Can you retype the material word for word, beginning at the line that contains "Given: Click Лаоська" and stopping after the line that contains "[x=159, y=214]", with the pictures left out?

++++ Data extract ++++

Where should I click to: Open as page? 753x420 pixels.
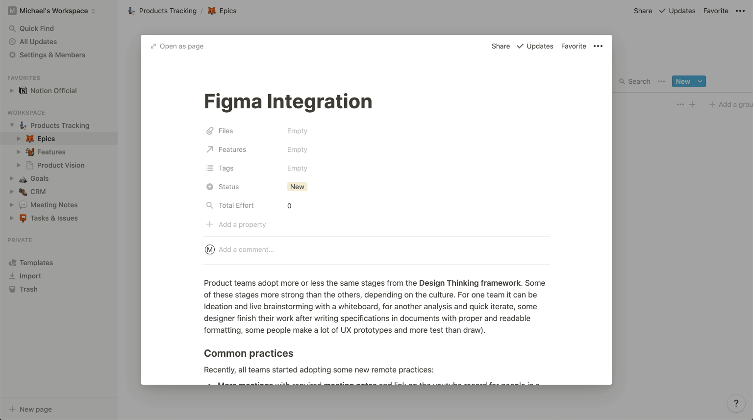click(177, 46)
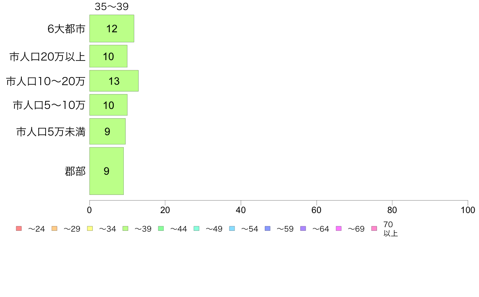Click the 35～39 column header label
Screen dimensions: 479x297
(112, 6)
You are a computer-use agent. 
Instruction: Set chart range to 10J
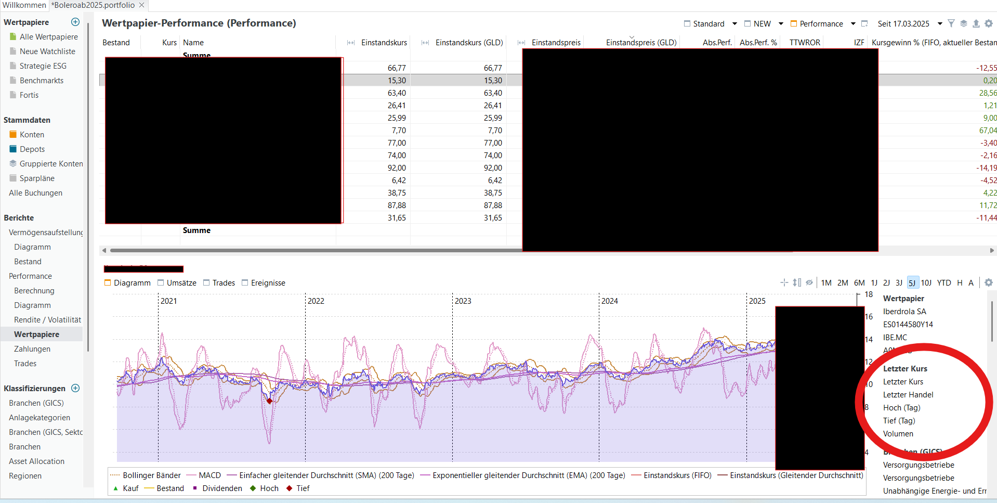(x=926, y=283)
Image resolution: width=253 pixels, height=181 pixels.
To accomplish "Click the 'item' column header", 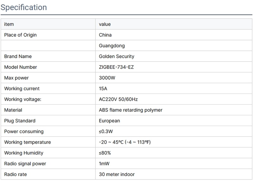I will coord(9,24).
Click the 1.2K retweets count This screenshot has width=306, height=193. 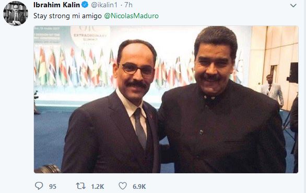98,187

++++
++++ Data extract ++++

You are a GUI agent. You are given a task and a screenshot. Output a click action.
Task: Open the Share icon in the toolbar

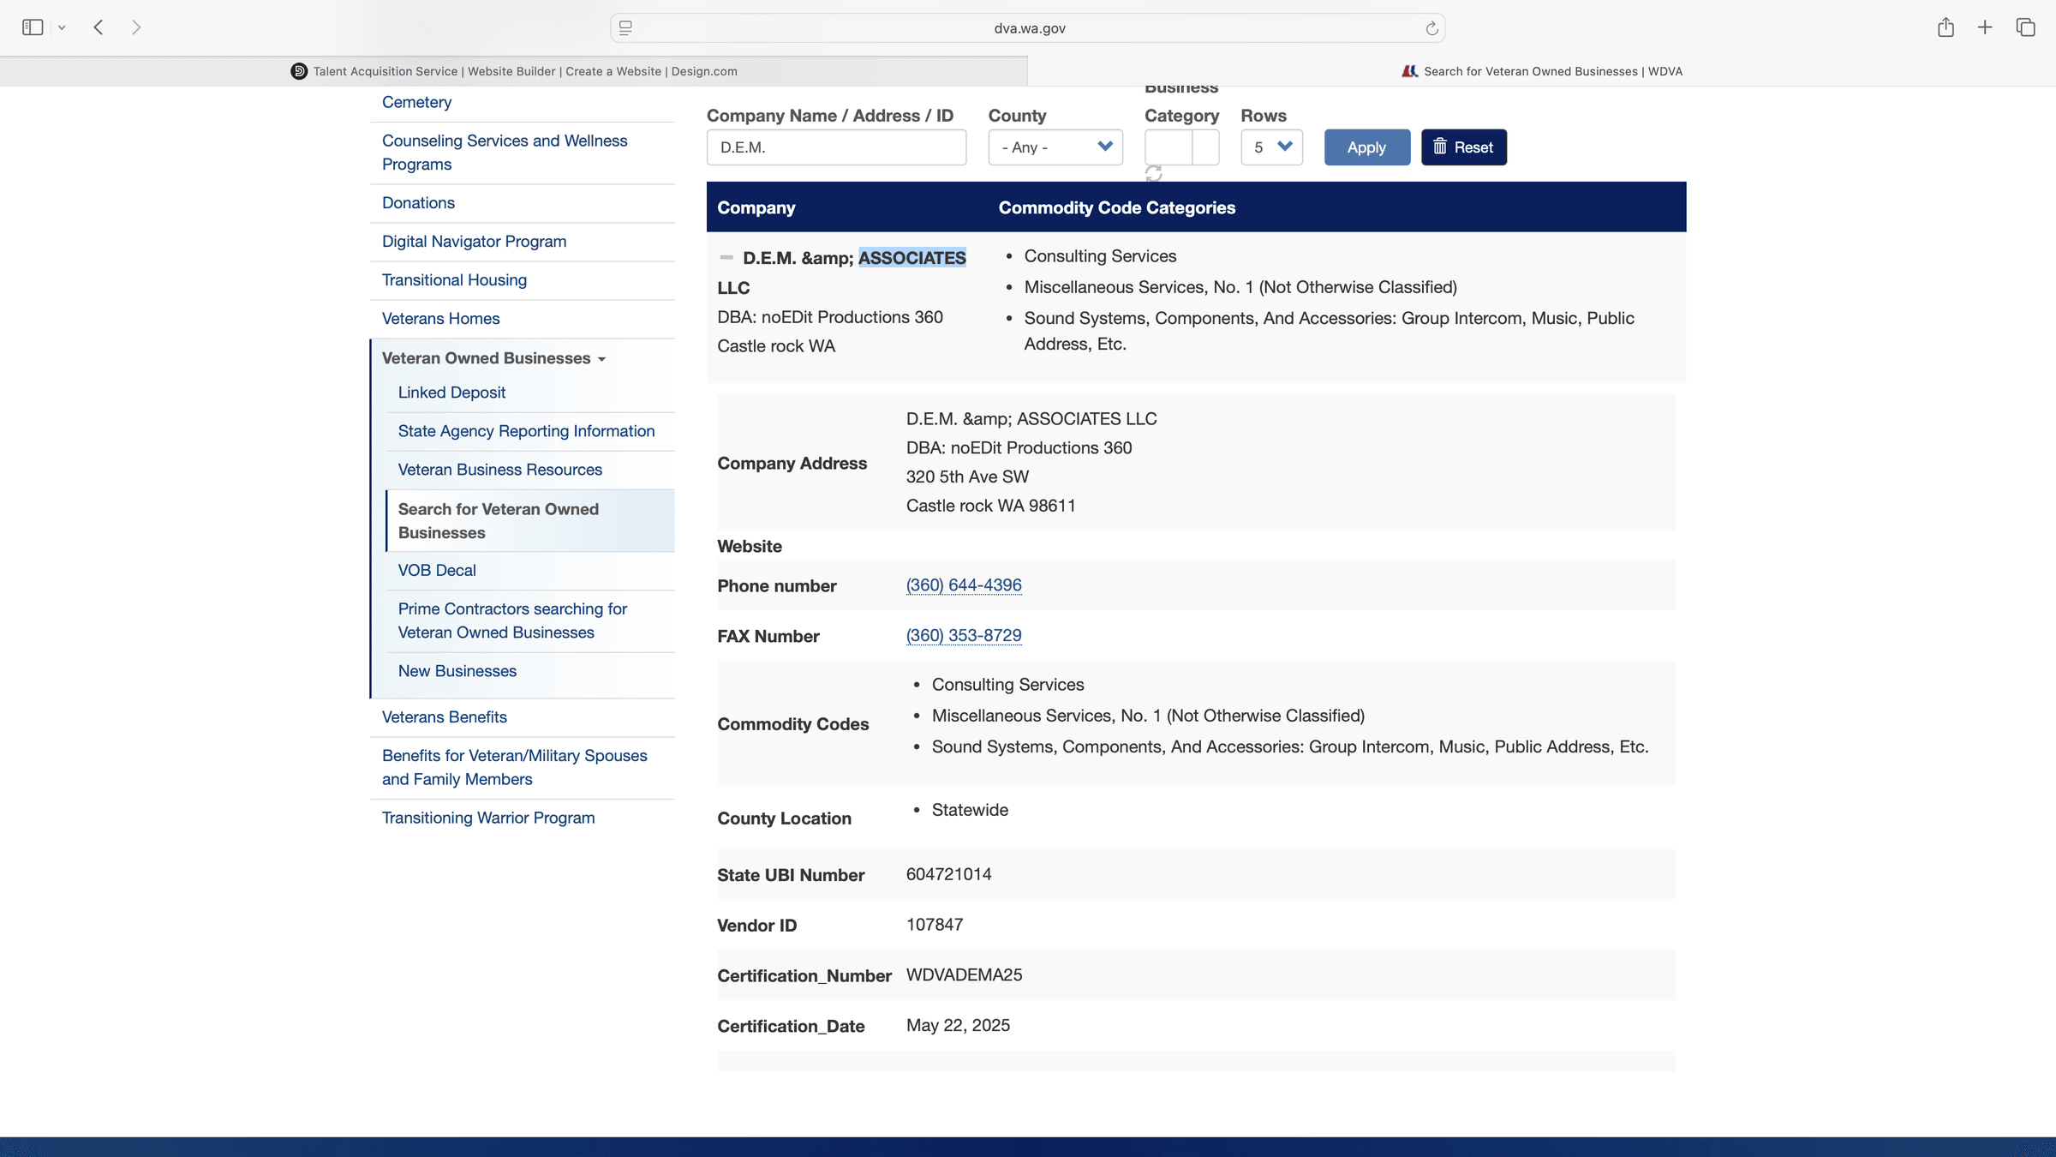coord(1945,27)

++++
++++ Data extract ++++

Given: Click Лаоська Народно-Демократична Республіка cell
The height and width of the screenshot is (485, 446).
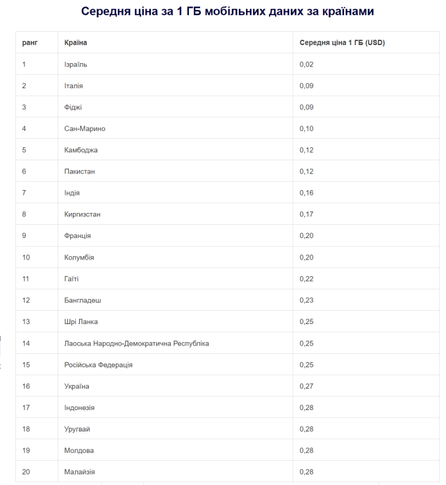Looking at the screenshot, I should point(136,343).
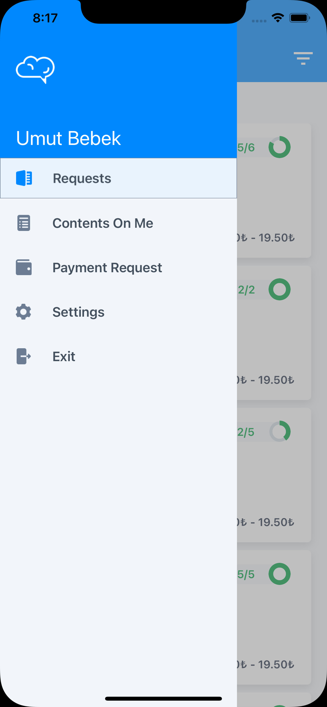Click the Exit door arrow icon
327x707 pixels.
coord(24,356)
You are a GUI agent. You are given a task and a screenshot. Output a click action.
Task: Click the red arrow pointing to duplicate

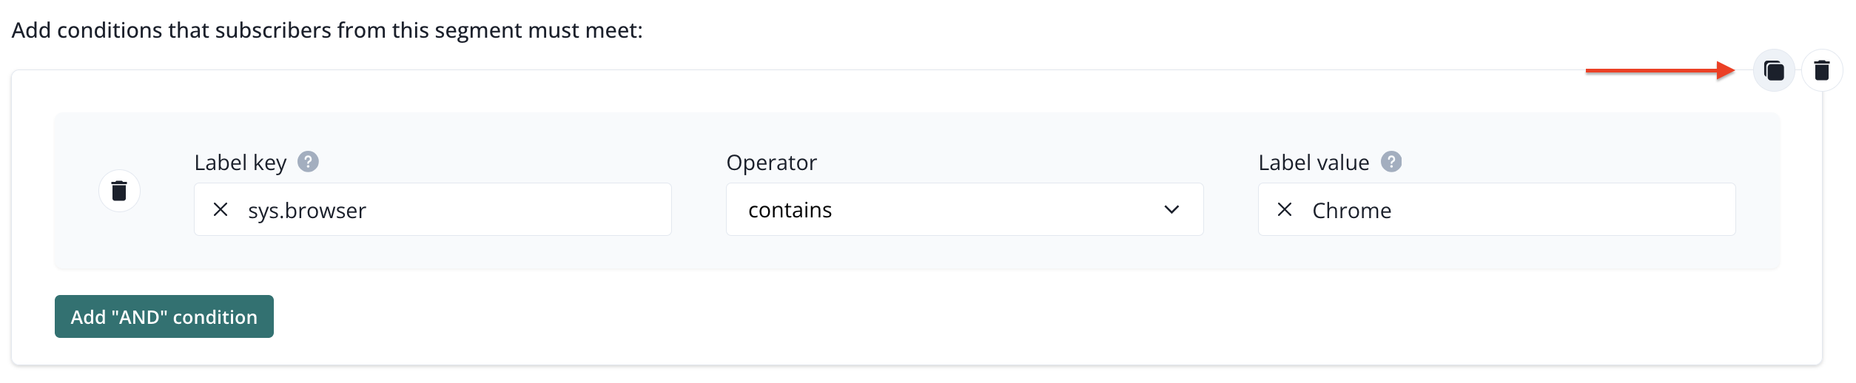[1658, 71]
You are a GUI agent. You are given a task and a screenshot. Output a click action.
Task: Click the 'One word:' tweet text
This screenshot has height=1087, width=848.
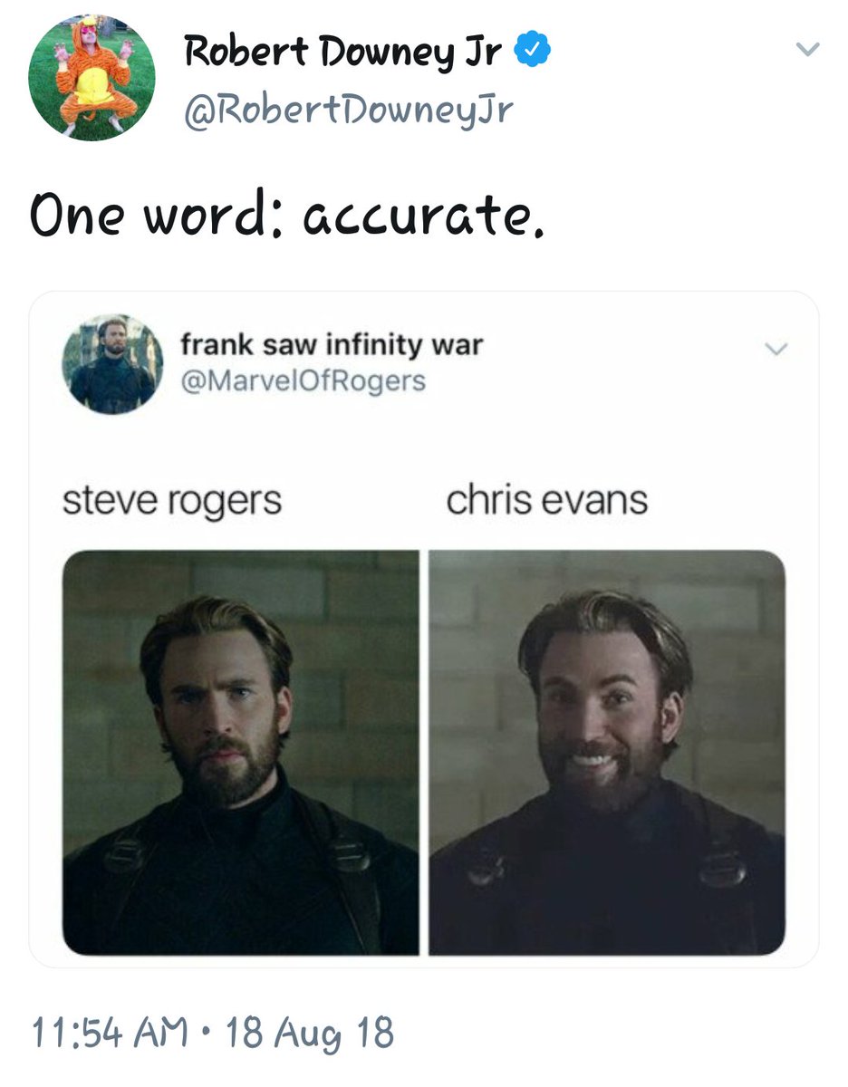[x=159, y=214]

++++

◆ **Task output**:
Given: Click Лаоська Народно-Демократична Республіка cell
The height and width of the screenshot is (485, 446).
Looking at the screenshot, I should point(136,343).
Click the Exit door arrow icon
327x707 pixels.
coord(24,356)
You are a GUI agent. You are given a task and a screenshot. Output a click action.
Task: Click the red arrow pointing to duplicate

[1658, 71]
You are a GUI agent. You are given a task and a screenshot. Output a click action.
Task: Click the 'One word:' tweet text
This screenshot has height=1087, width=848.
[x=159, y=214]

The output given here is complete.